SELECTED EXTRACT:
========================================================================

BUSINESS

What Paris Hilton can teach you about branding

By Kermit Pattison, FastCompany.com
December 12, 2007 15:20 IST

Alex Bogusky often touts a maxim: "Our basic philosophy is we're going to take a brand and make it famous." Bogusky is chief creative officer of Crispin Porter + Bogusky, a Miami- and Boulder, Colorado-based ad agency that has made a name for itself with its unique, irreverent style.

Its portfolio includes TV spots like Volkswagen's "unpimp your ride" campaign as well as more unorthodox Internet campaigns like the Burger King faux tabloid drama about "The King" and his affair with model Brooke Burke (right-click to save file).

The magazine Creativity once called CP+B "the most polarizing ad agency on the planet." It has drawn big clients like Nike and Domino's but has also been savaged for its digital resurrection of the late popcorn icon Orville Redenbacher and for a commercial that featured a suicidal man who decided not to jump off a building after learning there are three Volkswagens priced under $17,000. The automaker later pulled the ad.

How do you take a brand and make it famous?

You start to think about the brand as a person and do some things to personify it a little bit. You can do things with a brand that are very playful and can exist in pop culture the same way that celebrities do. We wanted the Burger King to actually do things a real king would do. He dated Brooke Burke for a while. We actually had paparazzi photos of the two of them riding horses at the beach and at Lakers games. That stuff got leaked out and wound up in People magazine and InStyle.

Has there been a time when you watched a celebrity drama play out in the tabloids and then translated it into a commercial project?

Paris Hilton is some sort of branding genius. She inspires me because of her constant reinvention and her ability to stay center stage without offering too much. People would be shocked to know how intelligent she is and how calculated everything she does is. Not only shocked--it would ruin her brand. If you believed it was all premeditated it wouldn't work.

Do you know her personally?

No. I've never talked to her about these things. They did an episode of her show in our agency a couple of years ago. I was too terrified to even approach her.

Celebrities gain fame by being controversial or provocative. Is that good for selling a product?

Celebrities are like that--they're polarizing. If you're not polarizing then you probably don't stand for anything and you don't have a very powerful brand.

Those "unpimp your ride" Volkswagen ads you did last year with Helga, the white leather-clad dominatrix frau, generated quite a bit of controversy. (Watch the spots here and others here and here).

I think it's a healthy sign. It tends to start off negative but end positive. Think about what pop culture is--it's kind of the leading edge of our culture and where we talk about where we're going next. If you're going to have something that really resonates in that conversation, it has to be on that leading edge [where] we haven't decided yet.

How does personifying a brand help the creative process?

It allows you to think about the story of the brand and the narrative of the brand in more of a longterm way. How does the conversation evolve? To me, Madonna is a genius in branding. There was very little difference between Madonna and Cyndi Lauper in that first year they broke on the scene. They both were like city girls with some of their underwear on the outside.

========================================================================

DATASET EXCERPT:
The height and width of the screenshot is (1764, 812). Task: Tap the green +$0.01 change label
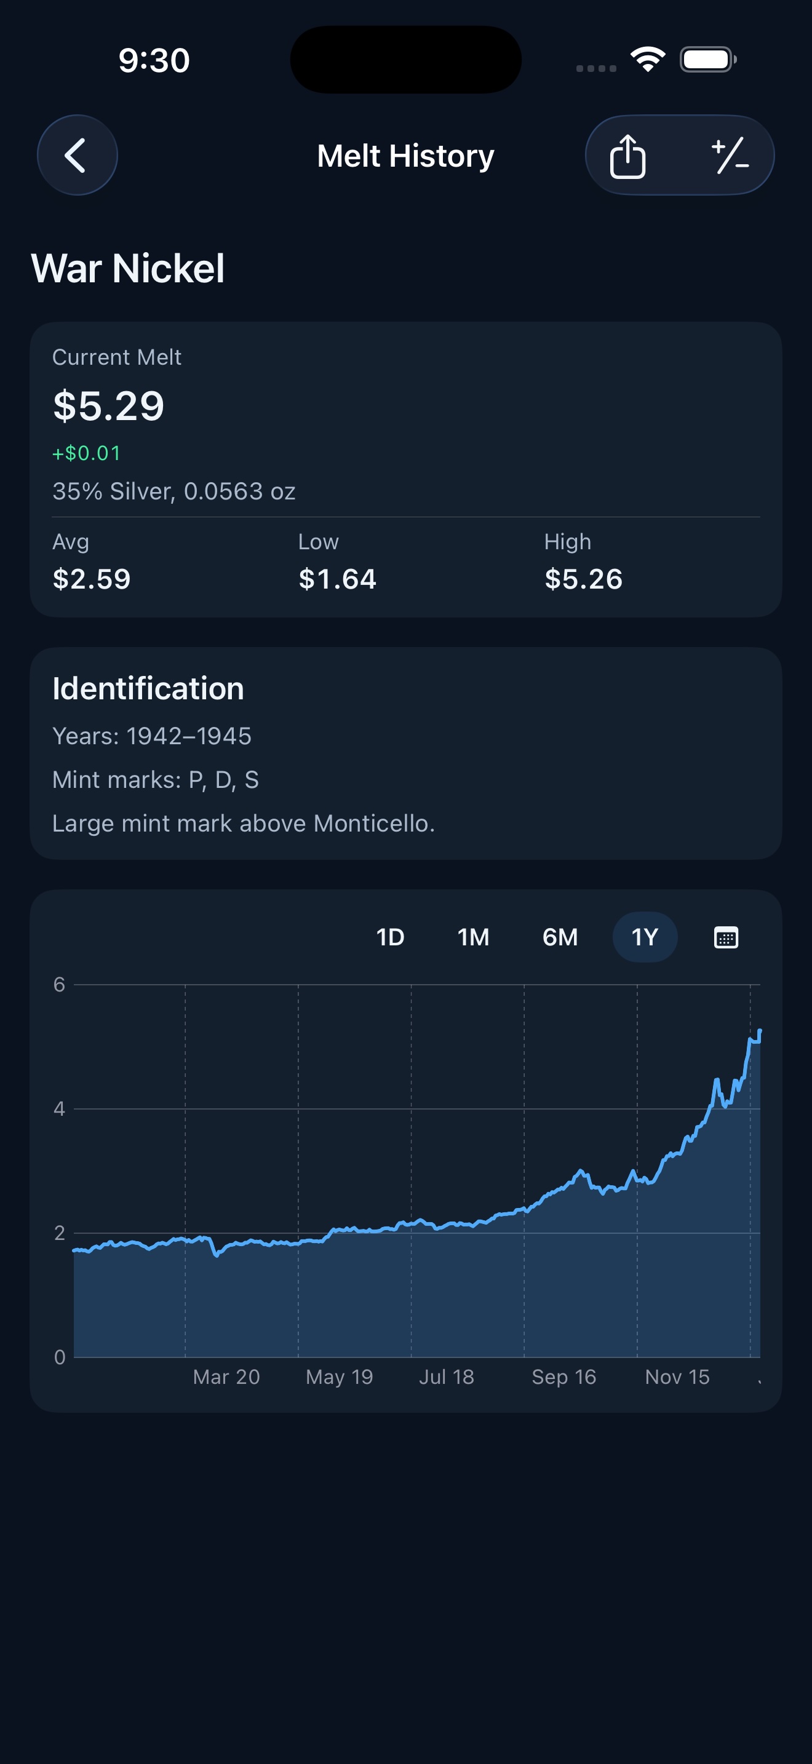87,453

========================================================================

EXERCISE: Reproduce, word for word, the section of the branding interview that opens with the words containing "How does personifying" and closes with "on the outside.".

TASK RESULT:
How does personifying a brand help the creative process?

It allows you to think about the story of the brand and the narrative of the brand in more of a longterm way. How does the conversation evolve? To me, Madonna is a genius in branding. There was very little difference between Madonna and Cyndi Lauper in that first year they broke on the scene. They both were like city girls with some of their underwear on the outside.